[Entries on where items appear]

— Start —

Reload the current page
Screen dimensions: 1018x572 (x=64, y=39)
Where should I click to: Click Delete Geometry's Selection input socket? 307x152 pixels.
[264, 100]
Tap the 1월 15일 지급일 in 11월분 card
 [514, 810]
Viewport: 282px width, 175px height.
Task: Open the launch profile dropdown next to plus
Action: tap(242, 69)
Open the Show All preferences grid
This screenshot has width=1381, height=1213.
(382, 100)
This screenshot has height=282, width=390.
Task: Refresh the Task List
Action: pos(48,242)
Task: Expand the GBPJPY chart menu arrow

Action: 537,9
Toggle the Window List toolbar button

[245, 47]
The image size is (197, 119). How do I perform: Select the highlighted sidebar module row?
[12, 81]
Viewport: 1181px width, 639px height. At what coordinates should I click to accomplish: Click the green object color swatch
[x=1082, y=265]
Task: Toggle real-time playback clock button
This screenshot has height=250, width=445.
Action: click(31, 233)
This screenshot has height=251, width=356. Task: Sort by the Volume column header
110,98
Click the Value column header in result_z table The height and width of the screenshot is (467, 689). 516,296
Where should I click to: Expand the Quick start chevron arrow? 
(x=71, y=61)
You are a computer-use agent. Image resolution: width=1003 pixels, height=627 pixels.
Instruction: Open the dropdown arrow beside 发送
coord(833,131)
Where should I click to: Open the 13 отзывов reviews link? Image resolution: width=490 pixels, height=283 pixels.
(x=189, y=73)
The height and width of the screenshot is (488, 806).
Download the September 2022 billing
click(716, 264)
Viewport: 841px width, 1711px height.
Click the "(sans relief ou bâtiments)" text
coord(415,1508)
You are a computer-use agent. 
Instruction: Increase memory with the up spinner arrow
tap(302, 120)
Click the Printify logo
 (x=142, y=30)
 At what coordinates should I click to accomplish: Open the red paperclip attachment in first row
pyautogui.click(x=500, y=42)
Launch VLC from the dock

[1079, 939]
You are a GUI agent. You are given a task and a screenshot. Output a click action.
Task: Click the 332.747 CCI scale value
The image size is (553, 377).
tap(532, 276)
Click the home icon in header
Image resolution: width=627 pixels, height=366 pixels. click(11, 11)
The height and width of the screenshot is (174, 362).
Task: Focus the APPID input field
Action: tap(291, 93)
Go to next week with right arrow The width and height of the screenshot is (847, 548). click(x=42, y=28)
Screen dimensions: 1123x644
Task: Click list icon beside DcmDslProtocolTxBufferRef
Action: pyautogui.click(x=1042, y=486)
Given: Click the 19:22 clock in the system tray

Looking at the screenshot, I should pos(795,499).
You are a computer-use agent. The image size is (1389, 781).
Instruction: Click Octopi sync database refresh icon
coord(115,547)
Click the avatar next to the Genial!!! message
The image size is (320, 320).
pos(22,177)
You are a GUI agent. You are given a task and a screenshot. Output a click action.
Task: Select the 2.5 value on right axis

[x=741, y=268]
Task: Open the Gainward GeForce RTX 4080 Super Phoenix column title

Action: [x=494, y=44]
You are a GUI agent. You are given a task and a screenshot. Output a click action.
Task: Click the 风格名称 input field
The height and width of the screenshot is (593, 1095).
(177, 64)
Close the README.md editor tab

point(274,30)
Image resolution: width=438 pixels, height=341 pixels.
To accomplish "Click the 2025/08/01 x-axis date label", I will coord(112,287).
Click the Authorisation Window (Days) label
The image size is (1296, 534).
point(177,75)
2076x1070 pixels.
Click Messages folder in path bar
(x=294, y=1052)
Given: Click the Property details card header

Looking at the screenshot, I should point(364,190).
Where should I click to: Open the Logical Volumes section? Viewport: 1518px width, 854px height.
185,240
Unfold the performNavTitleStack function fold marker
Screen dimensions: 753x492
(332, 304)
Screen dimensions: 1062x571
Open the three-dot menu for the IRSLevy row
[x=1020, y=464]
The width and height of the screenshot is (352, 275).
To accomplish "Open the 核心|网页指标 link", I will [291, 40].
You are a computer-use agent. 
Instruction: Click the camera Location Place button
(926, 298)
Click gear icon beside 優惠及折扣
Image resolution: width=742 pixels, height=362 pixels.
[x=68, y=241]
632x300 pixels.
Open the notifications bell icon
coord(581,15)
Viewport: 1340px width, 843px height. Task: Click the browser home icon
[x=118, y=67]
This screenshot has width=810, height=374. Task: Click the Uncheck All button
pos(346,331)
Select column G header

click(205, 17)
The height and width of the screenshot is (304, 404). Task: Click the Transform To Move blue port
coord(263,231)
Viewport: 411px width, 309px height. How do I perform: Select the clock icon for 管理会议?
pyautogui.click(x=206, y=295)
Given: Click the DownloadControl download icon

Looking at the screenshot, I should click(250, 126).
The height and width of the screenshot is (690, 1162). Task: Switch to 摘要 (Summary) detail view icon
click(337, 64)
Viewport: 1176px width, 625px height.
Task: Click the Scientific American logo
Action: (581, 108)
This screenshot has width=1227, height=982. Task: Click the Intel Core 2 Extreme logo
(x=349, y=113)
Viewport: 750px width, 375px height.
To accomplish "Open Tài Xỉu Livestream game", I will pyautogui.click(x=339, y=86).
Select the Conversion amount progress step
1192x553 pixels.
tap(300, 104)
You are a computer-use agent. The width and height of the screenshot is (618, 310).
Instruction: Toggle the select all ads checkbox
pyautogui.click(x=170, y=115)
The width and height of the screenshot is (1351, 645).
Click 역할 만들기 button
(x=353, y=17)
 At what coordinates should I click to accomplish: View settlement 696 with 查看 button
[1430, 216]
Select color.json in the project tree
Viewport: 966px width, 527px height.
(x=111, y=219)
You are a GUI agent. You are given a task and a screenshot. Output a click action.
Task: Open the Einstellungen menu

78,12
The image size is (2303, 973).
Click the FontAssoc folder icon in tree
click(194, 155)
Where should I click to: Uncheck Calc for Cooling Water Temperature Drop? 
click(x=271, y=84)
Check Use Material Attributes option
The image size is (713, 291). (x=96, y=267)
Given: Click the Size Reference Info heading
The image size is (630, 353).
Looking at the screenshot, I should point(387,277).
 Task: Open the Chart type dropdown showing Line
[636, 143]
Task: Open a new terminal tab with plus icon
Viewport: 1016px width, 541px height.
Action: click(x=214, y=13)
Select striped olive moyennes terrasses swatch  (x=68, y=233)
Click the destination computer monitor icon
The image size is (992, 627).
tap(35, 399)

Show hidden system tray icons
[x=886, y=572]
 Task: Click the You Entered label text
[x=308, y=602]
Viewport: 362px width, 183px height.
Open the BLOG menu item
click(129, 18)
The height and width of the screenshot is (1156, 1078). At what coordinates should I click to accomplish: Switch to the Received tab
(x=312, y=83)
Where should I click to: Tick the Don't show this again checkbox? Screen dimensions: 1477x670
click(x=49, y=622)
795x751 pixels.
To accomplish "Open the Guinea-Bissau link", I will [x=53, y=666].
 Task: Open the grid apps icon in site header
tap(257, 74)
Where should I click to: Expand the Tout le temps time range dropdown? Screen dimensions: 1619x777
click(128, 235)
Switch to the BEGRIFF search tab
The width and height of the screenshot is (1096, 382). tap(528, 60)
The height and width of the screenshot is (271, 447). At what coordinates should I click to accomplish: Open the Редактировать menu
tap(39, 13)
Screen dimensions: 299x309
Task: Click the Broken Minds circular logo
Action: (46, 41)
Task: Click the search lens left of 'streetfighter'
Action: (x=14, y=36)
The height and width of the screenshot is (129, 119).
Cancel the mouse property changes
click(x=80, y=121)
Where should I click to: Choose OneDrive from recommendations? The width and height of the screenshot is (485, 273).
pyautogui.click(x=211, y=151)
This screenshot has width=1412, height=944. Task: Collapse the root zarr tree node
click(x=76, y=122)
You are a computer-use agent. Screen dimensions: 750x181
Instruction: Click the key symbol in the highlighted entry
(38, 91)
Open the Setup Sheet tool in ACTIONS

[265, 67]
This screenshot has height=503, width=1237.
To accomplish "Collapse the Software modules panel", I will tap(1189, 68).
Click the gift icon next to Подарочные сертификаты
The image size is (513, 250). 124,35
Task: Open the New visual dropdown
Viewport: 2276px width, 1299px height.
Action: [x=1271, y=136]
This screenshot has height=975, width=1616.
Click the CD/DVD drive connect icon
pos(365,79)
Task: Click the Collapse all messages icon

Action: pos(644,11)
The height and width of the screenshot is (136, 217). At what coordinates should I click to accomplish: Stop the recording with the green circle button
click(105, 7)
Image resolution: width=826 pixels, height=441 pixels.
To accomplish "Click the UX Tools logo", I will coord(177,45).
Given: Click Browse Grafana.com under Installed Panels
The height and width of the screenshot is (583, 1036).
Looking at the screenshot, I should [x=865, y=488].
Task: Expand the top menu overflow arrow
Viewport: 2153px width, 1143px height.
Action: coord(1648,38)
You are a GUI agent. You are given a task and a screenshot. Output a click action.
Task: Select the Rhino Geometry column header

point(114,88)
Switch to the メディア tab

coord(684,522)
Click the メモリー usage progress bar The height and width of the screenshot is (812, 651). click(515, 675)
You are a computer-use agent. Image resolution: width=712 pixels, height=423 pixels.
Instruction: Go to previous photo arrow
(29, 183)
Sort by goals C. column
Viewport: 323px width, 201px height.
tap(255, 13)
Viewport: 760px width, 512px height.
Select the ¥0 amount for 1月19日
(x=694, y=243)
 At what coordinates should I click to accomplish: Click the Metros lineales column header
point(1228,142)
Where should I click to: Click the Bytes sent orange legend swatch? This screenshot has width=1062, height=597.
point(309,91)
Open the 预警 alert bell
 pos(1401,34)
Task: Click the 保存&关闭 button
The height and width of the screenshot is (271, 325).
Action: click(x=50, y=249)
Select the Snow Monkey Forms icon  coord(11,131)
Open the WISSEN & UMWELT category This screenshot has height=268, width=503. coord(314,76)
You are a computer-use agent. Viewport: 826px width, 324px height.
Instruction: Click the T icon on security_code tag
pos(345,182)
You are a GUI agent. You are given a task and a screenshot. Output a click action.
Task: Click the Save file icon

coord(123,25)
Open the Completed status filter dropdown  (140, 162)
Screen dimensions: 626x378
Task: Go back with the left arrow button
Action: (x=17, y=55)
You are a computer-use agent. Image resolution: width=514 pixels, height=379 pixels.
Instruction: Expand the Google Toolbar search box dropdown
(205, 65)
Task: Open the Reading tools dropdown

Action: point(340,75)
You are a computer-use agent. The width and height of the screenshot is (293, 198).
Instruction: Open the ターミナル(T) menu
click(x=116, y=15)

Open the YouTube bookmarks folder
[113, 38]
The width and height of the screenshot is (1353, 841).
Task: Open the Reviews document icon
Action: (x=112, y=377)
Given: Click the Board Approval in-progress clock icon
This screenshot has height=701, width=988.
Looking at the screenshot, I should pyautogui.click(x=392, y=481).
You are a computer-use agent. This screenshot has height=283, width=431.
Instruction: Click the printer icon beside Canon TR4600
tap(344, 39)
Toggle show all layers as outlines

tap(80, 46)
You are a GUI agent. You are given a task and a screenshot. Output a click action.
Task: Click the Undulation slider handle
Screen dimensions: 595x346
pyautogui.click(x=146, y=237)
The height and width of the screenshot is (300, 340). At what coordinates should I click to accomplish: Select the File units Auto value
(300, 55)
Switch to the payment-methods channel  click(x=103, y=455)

— End —

Please return the lines from the line with "Click the メモリー" up to and including the line with "Action: (x=112, y=377)", reproduced exactly.

Click the メモリー usage progress bar The height and width of the screenshot is (812, 651). click(515, 675)
You are a computer-use agent. Image resolution: width=712 pixels, height=423 pixels.
Instruction: Go to previous photo arrow
(29, 183)
Sort by goals C. column
Viewport: 323px width, 201px height.
tap(255, 13)
Viewport: 760px width, 512px height.
Select the ¥0 amount for 1月19日
(x=694, y=243)
 At what coordinates should I click to accomplish: Click the Metros lineales column header
point(1228,142)
Where should I click to: Click the Bytes sent orange legend swatch? This screenshot has width=1062, height=597.
point(309,91)
Open the 预警 alert bell
 pos(1401,34)
Task: Click the 保存&关闭 button
The height and width of the screenshot is (271, 325).
Action: click(x=50, y=249)
Select the Snow Monkey Forms icon  coord(11,131)
Open the WISSEN & UMWELT category This screenshot has height=268, width=503. coord(314,76)
You are a computer-use agent. Viewport: 826px width, 324px height.
Instruction: Click the T icon on security_code tag
pos(345,182)
You are a GUI agent. You are given a task and a screenshot. Output a click action.
Task: Click the Save file icon

coord(123,25)
Open the Completed status filter dropdown  (140, 162)
Screen dimensions: 626x378
Task: Go back with the left arrow button
Action: (x=17, y=55)
You are a computer-use agent. Image resolution: width=514 pixels, height=379 pixels.
Instruction: Expand the Google Toolbar search box dropdown
(205, 65)
Task: Open the Reading tools dropdown

Action: point(340,75)
You are a computer-use agent. The width and height of the screenshot is (293, 198).
Instruction: Open the ターミナル(T) menu
click(x=116, y=15)

Open the YouTube bookmarks folder
[113, 38]
The width and height of the screenshot is (1353, 841).
Task: Open the Reviews document icon
Action: (x=112, y=377)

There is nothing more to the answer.